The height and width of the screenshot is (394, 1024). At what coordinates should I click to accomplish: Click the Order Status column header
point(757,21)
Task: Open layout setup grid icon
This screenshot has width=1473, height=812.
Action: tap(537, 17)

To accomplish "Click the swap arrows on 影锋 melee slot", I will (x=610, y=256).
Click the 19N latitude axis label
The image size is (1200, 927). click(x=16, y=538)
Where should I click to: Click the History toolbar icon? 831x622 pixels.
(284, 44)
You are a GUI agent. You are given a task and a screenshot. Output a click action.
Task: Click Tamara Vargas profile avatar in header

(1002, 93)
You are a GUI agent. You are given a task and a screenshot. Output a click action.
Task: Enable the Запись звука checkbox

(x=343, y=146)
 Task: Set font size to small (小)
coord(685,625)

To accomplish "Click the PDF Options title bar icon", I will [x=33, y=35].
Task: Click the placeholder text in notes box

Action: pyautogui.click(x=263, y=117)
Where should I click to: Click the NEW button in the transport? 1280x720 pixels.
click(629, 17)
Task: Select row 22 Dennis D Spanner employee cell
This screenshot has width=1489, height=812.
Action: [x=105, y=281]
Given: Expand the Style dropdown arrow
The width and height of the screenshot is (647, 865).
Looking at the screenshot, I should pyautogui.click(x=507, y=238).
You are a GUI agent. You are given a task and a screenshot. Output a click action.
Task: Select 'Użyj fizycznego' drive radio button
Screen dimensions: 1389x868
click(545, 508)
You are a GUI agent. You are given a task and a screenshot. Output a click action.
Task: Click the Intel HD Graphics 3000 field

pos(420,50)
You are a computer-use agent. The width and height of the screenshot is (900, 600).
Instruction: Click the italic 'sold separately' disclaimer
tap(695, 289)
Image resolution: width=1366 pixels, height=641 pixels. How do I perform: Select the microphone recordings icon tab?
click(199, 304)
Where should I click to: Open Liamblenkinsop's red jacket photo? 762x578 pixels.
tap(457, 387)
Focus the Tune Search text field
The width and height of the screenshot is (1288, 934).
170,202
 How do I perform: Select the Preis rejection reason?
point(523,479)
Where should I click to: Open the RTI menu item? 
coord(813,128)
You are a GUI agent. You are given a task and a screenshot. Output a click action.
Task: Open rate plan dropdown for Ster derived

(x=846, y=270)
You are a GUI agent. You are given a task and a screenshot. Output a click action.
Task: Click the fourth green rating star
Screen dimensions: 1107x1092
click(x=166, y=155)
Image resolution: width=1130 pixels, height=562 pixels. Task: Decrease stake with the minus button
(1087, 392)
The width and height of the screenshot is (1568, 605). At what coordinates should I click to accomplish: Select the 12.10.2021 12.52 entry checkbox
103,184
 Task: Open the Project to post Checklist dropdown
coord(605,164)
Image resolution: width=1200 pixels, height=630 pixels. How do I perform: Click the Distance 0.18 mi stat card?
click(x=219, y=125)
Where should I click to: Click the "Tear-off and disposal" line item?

YOUR OBJECTIVE :: Please restate the data word for word, every record included.

WRITTEN ANSWER ::
The height and width of the screenshot is (394, 1024). At what coordinates should I click to accomplish: Click the Order Status column header
point(757,21)
Task: Open layout setup grid icon
This screenshot has width=1473, height=812.
Action: tap(537, 17)

To accomplish "Click the swap arrows on 影锋 melee slot", I will (x=610, y=256).
Click the 19N latitude axis label
The image size is (1200, 927). click(x=16, y=538)
Where should I click to: Click the History toolbar icon? 831x622 pixels.
(284, 44)
You are a GUI agent. You are given a task and a screenshot. Output a click action.
Task: Click Tamara Vargas profile avatar in header

(1002, 93)
You are a GUI agent. You are given a task and a screenshot. Output a click action.
Task: Enable the Запись звука checkbox

(x=343, y=146)
 Task: Set font size to small (小)
coord(685,625)

To accomplish "Click the PDF Options title bar icon", I will [x=33, y=35].
Task: Click the placeholder text in notes box

Action: pyautogui.click(x=263, y=117)
Where should I click to: Click the NEW button in the transport? 1280x720 pixels.
click(629, 17)
Task: Select row 22 Dennis D Spanner employee cell
This screenshot has width=1489, height=812.
Action: [x=105, y=281]
Given: Expand the Style dropdown arrow
The width and height of the screenshot is (647, 865).
Looking at the screenshot, I should pyautogui.click(x=507, y=238).
You are a GUI agent. You are given a task and a screenshot. Output a click action.
Task: Select 'Użyj fizycznego' drive radio button
Screen dimensions: 1389x868
click(545, 508)
You are a GUI agent. You are given a task and a screenshot. Output a click action.
Task: Click the Intel HD Graphics 3000 field

pos(420,50)
You are a computer-use agent. The width and height of the screenshot is (900, 600).
Instruction: Click the italic 'sold separately' disclaimer
tap(695, 289)
Image resolution: width=1366 pixels, height=641 pixels. How do I perform: Select the microphone recordings icon tab?
click(199, 304)
Where should I click to: Open Liamblenkinsop's red jacket photo? 762x578 pixels.
tap(457, 387)
Focus the Tune Search text field
The width and height of the screenshot is (1288, 934).
170,202
 How do I perform: Select the Preis rejection reason?
point(523,479)
Where should I click to: Open the RTI menu item? 
coord(813,128)
You are a GUI agent. You are given a task and a screenshot. Output a click action.
Task: Open rate plan dropdown for Ster derived

(x=846, y=270)
You are a GUI agent. You are given a task and a screenshot. Output a click action.
Task: Click the fourth green rating star
Screen dimensions: 1107x1092
click(x=166, y=155)
Image resolution: width=1130 pixels, height=562 pixels. Task: Decrease stake with the minus button
(1087, 392)
The width and height of the screenshot is (1568, 605). At what coordinates should I click to accomplish: Select the 12.10.2021 12.52 entry checkbox
103,184
 Task: Open the Project to post Checklist dropdown
coord(605,164)
Image resolution: width=1200 pixels, height=630 pixels. How do I perform: Click the Distance 0.18 mi stat card?
click(x=219, y=125)
Where should I click to: Click the "Tear-off and disposal" line item?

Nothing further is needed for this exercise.